Loin de s’opposer, les photographies couleur et noir et blanc se complètent dans l’oeuvre de Daido Moriyama. Si pour l’artiste les photographies en noir et blanc sont empreintes d’onirisme, la couleur parle sans équivoque de la réalité, du monde et des gens qui l’entourent lorsqu’il marche dans les rues de Tokyo : « Le noir et blanc exprime mon monde intérieur, les émotions et les sensations que j’ai quotidiennement quand je marche sans but dans les rues de Tokyo ou d’autres villes. La couleur exprime ce que je rencontre, sans aucun filtre, et j’aime saisir cet instant pour ce qu’il représente pour moi. Les premières sont riches en contraste, dures, et reflètent pleinement ma nature solitaire. Les secondes sont polies, sages, comme je me présente au monde. » Nées de la confrontation directe avec la ville, ces photographies reflètent la vision du monde de Daido Moriyama, où se mêlent l’intime et le réel.

DOG AND MESH TIGHTS
Avec le diaporama Dog and Mesh Tights conçu spécialement pour l’exposition le regard, Daido Moriyama se porte sur ce qui passe souvent inaperçu au sein du tumulte urbain. Composant un véritable journal de bord, l’artiste capte ses sujets dans les ruelles désertées ou sur les murs des bâtiments lors de ses errances urbaines quotidiennes. Pendant près de neuf mois (de juillet 2014 à mars 2015), Daido Moriyama prend des clichés dans toutes les villes qu’il visite,Tokyo, Hong Kong, Taipei, Arles, Houston et Los Angeles.
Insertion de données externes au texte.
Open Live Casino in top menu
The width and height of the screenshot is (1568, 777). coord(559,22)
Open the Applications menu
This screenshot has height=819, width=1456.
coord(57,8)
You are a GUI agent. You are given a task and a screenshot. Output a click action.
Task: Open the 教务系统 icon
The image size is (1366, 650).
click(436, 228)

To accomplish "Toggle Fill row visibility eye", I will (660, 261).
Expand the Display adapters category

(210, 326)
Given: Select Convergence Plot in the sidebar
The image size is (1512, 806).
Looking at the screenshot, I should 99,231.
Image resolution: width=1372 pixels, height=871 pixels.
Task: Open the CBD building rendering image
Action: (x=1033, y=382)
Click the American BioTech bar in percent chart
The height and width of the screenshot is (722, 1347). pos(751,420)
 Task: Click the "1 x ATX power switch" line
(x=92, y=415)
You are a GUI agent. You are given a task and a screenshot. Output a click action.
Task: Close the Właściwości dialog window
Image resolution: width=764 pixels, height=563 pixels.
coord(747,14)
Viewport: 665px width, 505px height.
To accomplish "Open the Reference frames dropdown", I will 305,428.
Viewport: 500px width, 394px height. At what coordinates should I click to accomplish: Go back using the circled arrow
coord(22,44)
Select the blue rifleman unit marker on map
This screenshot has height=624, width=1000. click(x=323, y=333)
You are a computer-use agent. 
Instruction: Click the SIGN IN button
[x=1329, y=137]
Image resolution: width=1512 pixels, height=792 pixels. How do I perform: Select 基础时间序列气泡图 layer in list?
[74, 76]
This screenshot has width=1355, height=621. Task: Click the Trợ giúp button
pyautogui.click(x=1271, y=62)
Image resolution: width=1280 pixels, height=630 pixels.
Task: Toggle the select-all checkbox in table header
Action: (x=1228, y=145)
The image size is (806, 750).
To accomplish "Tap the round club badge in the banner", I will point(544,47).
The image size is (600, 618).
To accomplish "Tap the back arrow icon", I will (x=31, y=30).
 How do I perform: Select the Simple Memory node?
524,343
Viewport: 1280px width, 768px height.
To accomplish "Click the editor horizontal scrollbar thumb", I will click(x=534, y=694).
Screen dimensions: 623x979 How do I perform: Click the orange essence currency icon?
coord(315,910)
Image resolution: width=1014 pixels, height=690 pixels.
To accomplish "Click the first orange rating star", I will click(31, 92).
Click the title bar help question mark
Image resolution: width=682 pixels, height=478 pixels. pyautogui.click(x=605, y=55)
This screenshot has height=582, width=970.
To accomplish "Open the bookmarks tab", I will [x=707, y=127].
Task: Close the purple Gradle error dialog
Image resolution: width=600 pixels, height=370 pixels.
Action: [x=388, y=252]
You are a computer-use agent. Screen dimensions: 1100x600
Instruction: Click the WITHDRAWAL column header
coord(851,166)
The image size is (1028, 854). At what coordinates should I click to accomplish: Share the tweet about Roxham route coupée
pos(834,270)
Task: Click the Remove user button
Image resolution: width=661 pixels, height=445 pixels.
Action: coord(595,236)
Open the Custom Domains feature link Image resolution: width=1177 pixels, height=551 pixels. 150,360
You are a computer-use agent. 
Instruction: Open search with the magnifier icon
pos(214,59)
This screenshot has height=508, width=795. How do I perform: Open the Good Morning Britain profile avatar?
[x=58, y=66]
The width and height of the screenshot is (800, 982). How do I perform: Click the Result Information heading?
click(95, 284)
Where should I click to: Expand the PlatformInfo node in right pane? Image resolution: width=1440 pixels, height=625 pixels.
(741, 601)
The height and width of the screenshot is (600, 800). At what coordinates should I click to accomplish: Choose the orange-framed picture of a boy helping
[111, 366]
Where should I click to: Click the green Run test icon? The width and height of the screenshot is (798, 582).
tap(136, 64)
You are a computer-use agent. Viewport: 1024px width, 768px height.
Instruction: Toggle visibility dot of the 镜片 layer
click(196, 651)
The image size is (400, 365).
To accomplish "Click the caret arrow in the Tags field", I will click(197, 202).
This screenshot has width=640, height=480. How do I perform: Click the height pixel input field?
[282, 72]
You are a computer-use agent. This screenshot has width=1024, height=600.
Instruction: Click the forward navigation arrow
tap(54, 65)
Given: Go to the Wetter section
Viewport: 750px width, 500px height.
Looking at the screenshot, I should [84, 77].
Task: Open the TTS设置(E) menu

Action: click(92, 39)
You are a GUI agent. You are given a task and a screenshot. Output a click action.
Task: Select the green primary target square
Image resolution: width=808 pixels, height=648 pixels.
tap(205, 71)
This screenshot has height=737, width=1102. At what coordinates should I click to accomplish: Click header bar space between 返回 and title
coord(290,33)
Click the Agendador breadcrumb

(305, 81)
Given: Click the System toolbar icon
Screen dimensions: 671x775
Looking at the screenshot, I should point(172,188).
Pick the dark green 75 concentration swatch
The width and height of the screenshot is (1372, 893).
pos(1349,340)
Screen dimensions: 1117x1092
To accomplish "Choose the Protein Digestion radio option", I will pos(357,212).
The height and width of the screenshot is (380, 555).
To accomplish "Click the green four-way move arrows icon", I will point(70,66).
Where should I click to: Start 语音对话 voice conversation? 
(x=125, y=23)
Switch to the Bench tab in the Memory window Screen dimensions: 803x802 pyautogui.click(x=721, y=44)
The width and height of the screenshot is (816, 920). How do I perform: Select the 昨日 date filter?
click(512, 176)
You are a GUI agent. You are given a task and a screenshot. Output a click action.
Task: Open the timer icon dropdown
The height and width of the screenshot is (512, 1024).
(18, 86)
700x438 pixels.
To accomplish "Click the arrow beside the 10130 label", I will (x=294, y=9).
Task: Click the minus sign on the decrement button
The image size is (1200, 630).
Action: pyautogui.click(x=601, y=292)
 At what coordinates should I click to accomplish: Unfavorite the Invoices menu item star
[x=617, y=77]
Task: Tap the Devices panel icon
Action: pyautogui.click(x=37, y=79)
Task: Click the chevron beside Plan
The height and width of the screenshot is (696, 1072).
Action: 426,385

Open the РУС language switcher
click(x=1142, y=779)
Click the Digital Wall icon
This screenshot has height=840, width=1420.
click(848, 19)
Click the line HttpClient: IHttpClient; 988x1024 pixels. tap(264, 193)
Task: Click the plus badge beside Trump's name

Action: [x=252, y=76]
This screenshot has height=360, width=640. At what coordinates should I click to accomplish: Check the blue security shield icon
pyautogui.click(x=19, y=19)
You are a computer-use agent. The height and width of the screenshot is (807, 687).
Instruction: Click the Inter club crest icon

Conçue comme un puzzle qui se parfait et s’enrichit sans cesse, cette série forme une carte photographique du monde reflétant les relations complexes des individus avec leur environnement urbain.

 


Exposition : Daido Moriyama – Daido Tokyo

Dates : Du 6 février au 5 juin 2016

Lieu : Fondation Cartier pour l’art contemporain
261, boulevard Raspail
75014  Paris

Métro : Raspail (lignes 4, 6), Denfert-Rochereau (lignes 4, 6)
Bus : lignes 38, 68, 88, 91
RER : Denfert-Rochereau (RER B)
Parking : Stationnement réservé aux visiteurs handicapés moteur devant le 2 rue Victor Schoelcher

Horaires : Ouvert tous les jours sauf le lundi de 11h à 20h. Fermeture le lundi.
Nocturne le mardi jusqu’à 22h.
Tous les jours à 18h visite guidée de l’exposition avec le billet d’entrée.


Plein tarif :
10,50 euros

Tarif réduit * : 7 euros
* étudiants, moins de 25 ans, carte Senior, Amis des Musées, demandeurs d’emploi, Maison des artistes.